Instructions to follow: Retype the whole of the data exactly.

Dataset:
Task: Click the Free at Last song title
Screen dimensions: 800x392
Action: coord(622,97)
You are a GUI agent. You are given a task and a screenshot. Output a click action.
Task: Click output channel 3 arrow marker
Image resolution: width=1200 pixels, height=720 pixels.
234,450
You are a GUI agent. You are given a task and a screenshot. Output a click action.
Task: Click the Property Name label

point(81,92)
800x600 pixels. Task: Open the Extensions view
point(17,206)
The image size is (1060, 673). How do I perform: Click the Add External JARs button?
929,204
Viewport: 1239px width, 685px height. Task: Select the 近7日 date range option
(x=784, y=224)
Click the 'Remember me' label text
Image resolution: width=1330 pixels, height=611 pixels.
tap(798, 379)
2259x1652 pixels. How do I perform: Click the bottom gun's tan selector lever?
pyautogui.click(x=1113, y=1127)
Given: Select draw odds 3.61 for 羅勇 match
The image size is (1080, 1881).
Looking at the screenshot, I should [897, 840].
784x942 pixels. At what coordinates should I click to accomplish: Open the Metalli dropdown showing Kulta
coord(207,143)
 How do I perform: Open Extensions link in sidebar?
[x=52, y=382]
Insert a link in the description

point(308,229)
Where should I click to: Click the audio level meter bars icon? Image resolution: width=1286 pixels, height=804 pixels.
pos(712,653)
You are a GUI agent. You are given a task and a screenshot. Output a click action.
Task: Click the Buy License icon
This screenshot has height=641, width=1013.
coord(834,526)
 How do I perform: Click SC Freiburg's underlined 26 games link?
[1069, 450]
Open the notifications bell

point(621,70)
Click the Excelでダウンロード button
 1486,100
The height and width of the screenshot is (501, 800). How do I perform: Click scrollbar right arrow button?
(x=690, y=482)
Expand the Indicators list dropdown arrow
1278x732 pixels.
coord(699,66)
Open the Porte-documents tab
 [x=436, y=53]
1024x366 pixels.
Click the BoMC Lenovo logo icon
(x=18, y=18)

Result of this exercise:
Task: Click the Free at Last song title
Screen dimensions: 800x392
Action: coord(622,97)
You are a GUI agent. You are given a task and a screenshot. Output a click action.
Task: Click output channel 3 arrow marker
Image resolution: width=1200 pixels, height=720 pixels.
234,450
You are a GUI agent. You are given a task and a screenshot. Output a click action.
Task: Click the Property Name label

point(81,92)
800x600 pixels. Task: Open the Extensions view
point(17,206)
The image size is (1060, 673). How do I perform: Click the Add External JARs button?
929,204
Viewport: 1239px width, 685px height. Task: Select the 近7日 date range option
(x=784, y=224)
Click the 'Remember me' label text
Image resolution: width=1330 pixels, height=611 pixels.
tap(798, 379)
2259x1652 pixels. How do I perform: Click the bottom gun's tan selector lever?
pyautogui.click(x=1113, y=1127)
Given: Select draw odds 3.61 for 羅勇 match
The image size is (1080, 1881).
Looking at the screenshot, I should [897, 840].
784x942 pixels. At what coordinates should I click to accomplish: Open the Metalli dropdown showing Kulta
coord(207,143)
 How do I perform: Open Extensions link in sidebar?
[x=52, y=382]
Insert a link in the description

point(308,229)
Where should I click to: Click the audio level meter bars icon? Image resolution: width=1286 pixels, height=804 pixels.
pos(712,653)
You are a GUI agent. You are given a task and a screenshot. Output a click action.
Task: Click the Buy License icon
This screenshot has height=641, width=1013.
coord(834,526)
 How do I perform: Click SC Freiburg's underlined 26 games link?
[1069, 450]
Open the notifications bell

point(621,70)
Click the Excelでダウンロード button
 1486,100
The height and width of the screenshot is (501, 800). How do I perform: Click scrollbar right arrow button?
(x=690, y=482)
Expand the Indicators list dropdown arrow
1278x732 pixels.
coord(699,66)
Open the Porte-documents tab
 [x=436, y=53]
1024x366 pixels.
Click the BoMC Lenovo logo icon
(x=18, y=18)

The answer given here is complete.